*** SOURCE MATERIAL ***
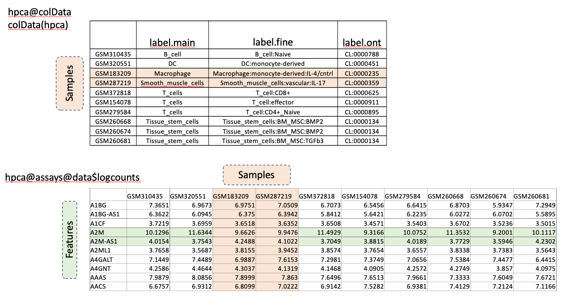The width and height of the screenshot is (565, 299).
Task: Click GSM183209 column header in logcounts table
Action: pyautogui.click(x=234, y=196)
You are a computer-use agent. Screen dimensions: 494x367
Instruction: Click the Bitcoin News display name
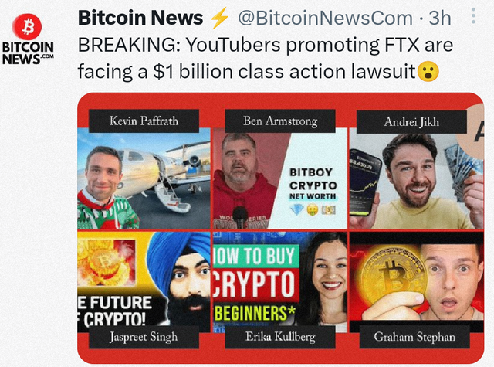pyautogui.click(x=140, y=18)
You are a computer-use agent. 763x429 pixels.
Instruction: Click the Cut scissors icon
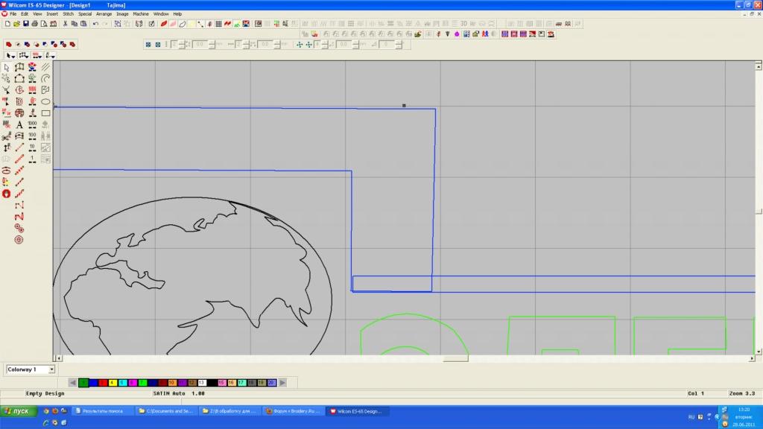[65, 24]
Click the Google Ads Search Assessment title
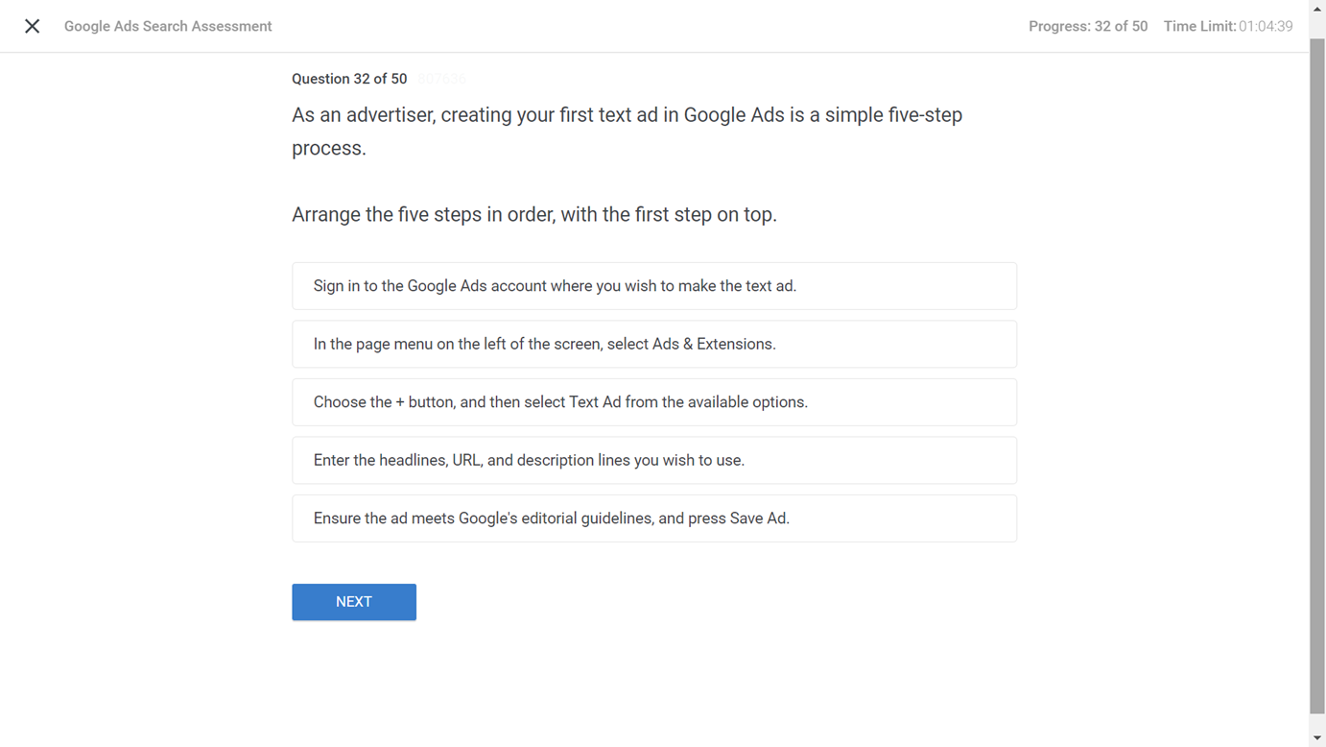Screen dimensions: 1326x747 [168, 26]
***
> **REQUIRED ACTION**
Search the records above for the string "computer". Report each line that has it.

> **SOLVED EXERCISE**
You are a computer-use agent. Screen dimensions: 494x367
You are a computer-use agent. 763x429 pixels.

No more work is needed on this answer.